In the small Sicilian town of Tusa, travel-weary but excited, my father walked into city hall. With help from my cousin, an ex-pat living in Florence, my father began to explain about the letters. Recognition lit up in the desk clerk’s eyes: “You’re the one! Yes, we’ve been waiting for you.”
Months before, my father had started a letter-writing campaign to anyone in Tusa with the last name matching his maternal great grandfather’s. His letters had inspired many inquiries: “Am I related to this mysterious American?” In one case, the answer was yes.

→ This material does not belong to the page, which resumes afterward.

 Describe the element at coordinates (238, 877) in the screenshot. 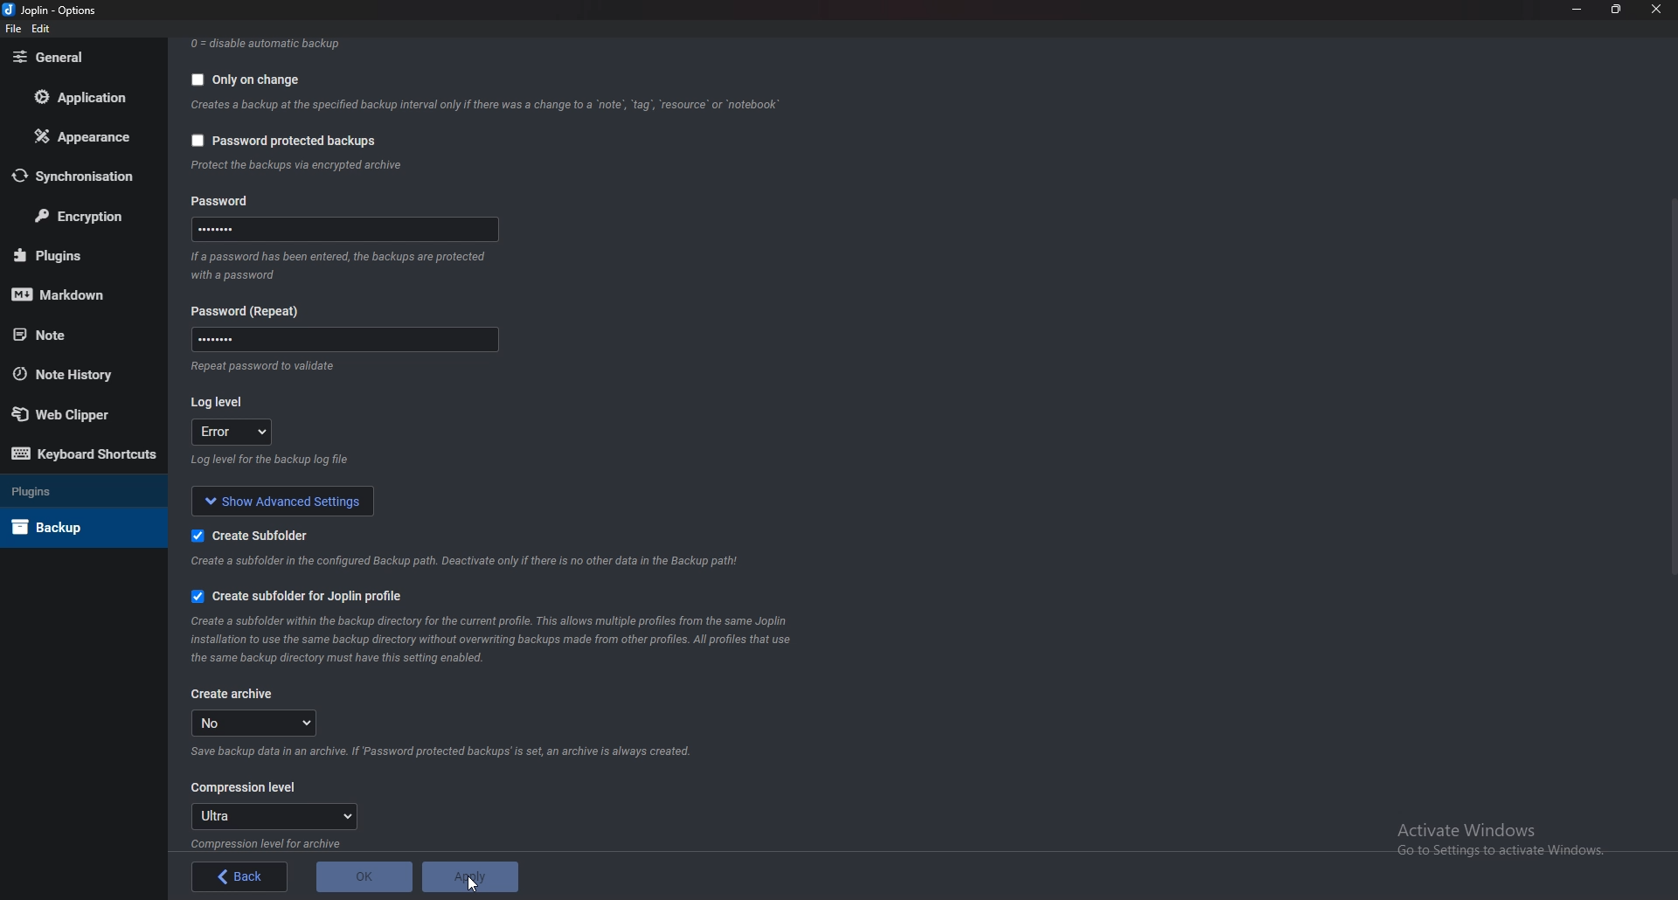

I see `back` at that location.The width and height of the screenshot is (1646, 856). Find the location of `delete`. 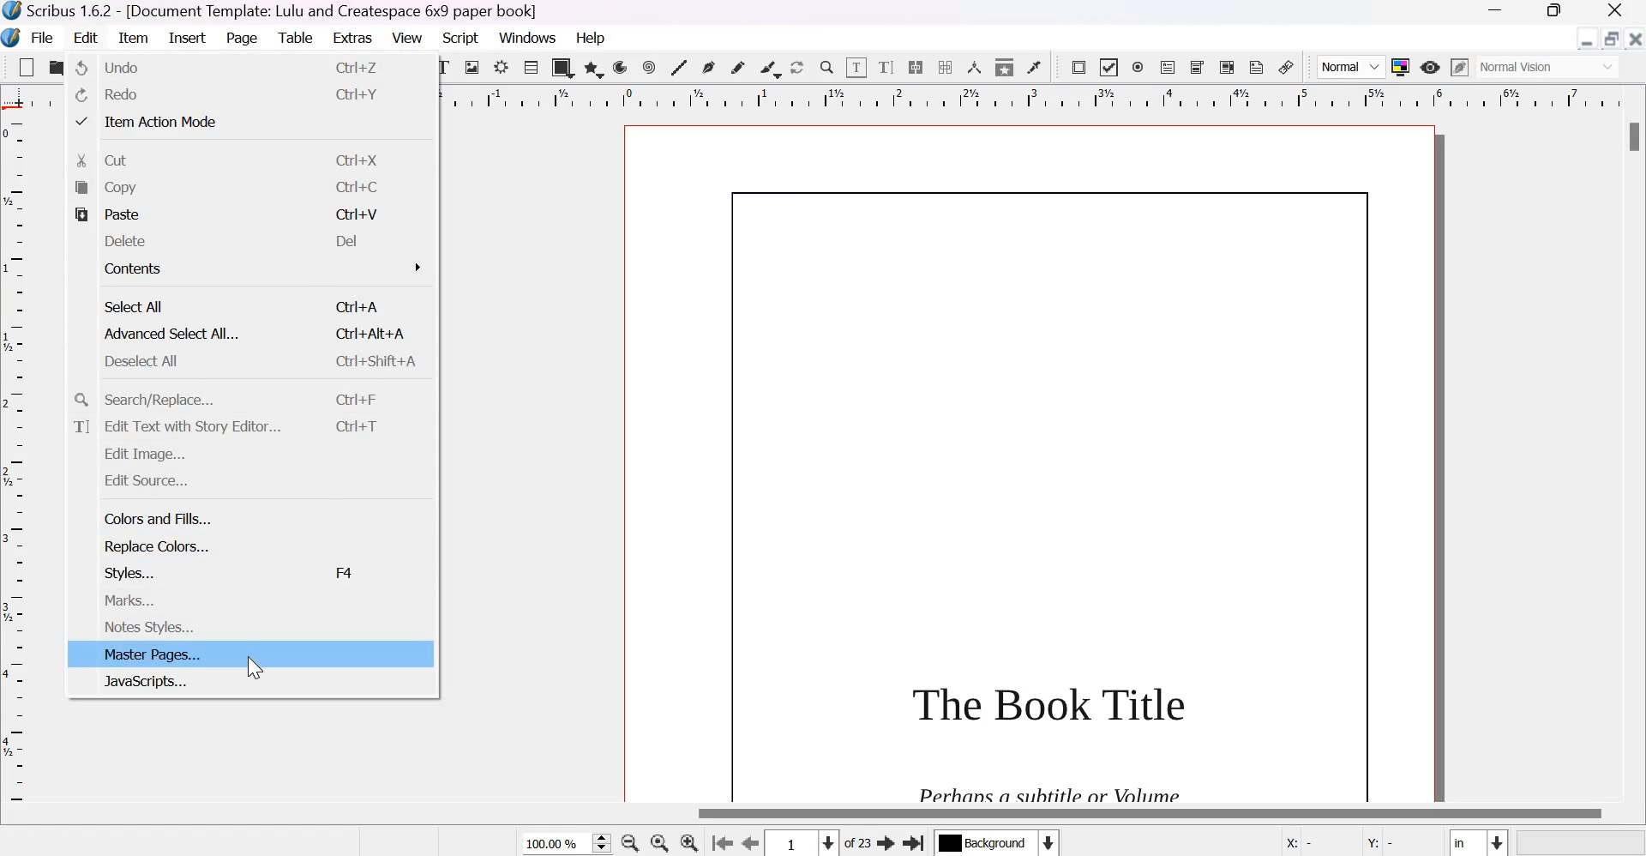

My father met his second cousin that day. He saw pictures of his great-uncle, and learned about his Italian heritage.
It’s how my dad always travels–with purpose, with enthusiasm, and with an insatiable curiosity for the world and its history.
He served in the Air Force in the mid-1960s, assigned to an intelligence post in Germany. For a kid who grew up poor on the wrong side of the tracks in Providence, RI, he took advantage of this opportunity to explore Europe.
After the service, my father brought his new-found wanderlust and a passion for history stateside. It was time to see his own country.
When he married my mother, they honeymooned in Gettysburg. After my brother and I were born, we spent our childhood on the road: posing for pictures at historic sites, singing around the campfire, helping to fold the map.
We weren’t always easy to travel with. We complained . . . a lot. Our feet hurt. We were hungry. And we were always, always b-o-r-e-d.
Except that we weren’t really bored. We were having the time of our lives.
My father is the reason I’m always planning two (or three, or four) vacations ahead. He’s the reason I studied abroad in college. He’s the reason I started this blog.
My father is the reason my children will see the world, as much as I can show them, and they will pass this legacy of exploration on to their children.
It’s a gift from my father that I will never be able to repay. But I’ll try, by embracing every opportunity to get away and to learn from the places I visit.
And when my own kids complain of being bored, I’ll smile. I know better.